WINDHOEK – The Namibia Financial Institutions Supervisory Authority (Namfisa) has cleared the controversy over the rejection of the Namibia Procurement Fund (Nampro)’s application to be registered as a Special Purpose Vehicle (SPV), stressing the application did not comply with its provisions.

Namfisa was specific, saying the applicant did not meet the requirements of sub-regulation 29 (11) of the Pension Funds Act that regulates such applications.

The controversy is based on that Nampro Fund operates primarily with close corporations (CCs) instead of more firmly regulated proprietary companies, thus raising risk concerns when dealing with pension funds.

Namfisa’s Chief Executive Officer, Phillip Shiimi, confirmed Nampro Fund’s application was received and reviewed and turned down for the reason that the application did not comply with the provision of sub-regulation 29 (11) of the Pension Funds Act, adding, “we advised them to consider issues raised by Namfisa for the purpose of resubmitting the application”.

Among other reasons was that CCs are not required to have external auditors, which raises greater risk because pension money will be exposed than when you are dealing with proprietary companies (PTY), as they are strictly regulated.

Shiimi added that the exposure of the envisaged SPV (Nampro) to CCs was among the reasons the application was turned down. “In terms of Regulation 29, SPVs’ investments disregard exposure to CCs,” he added.

Furthermore, he said Namfisa is empowered to register and supervise SPVs in accordance with Regulation 29 of the Pension Funds Act No. 24 of 1956.

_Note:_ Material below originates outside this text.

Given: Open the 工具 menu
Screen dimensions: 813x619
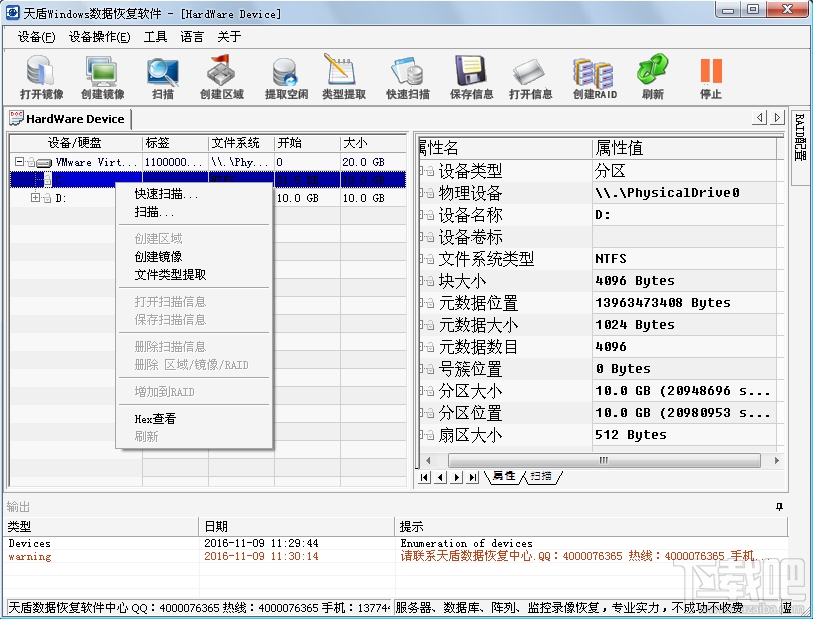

This regulation does not empower Namfisa to exempt any entity from complying with the provisions contained within.
Shiimi encouraged participants in the financial sector to channel their objections against the registrar’s decisions through the Namfisa Board of Appeal, as provided for in the Namfisa Act No. 3 of 2001.

The Managing Director for Business Financial Solutions at Nampro, Kaunapaua Ndilula, confirmed their shortcomings, saying they submitted an appeal report in December 2014, which contains the reasons why the risk factor cannot be considered to be the sole reason not to be recognised as an SPV.

“We are looking forward to the response before June 2015, as it will be the deadline for (new) pension institutions to register,” said Ndilula.
She argued that Namfisa is not taking into account the fact that Nampro Fund, through the CCs, is striving to help small and medium enterprises in which it is succeeding with no hardships.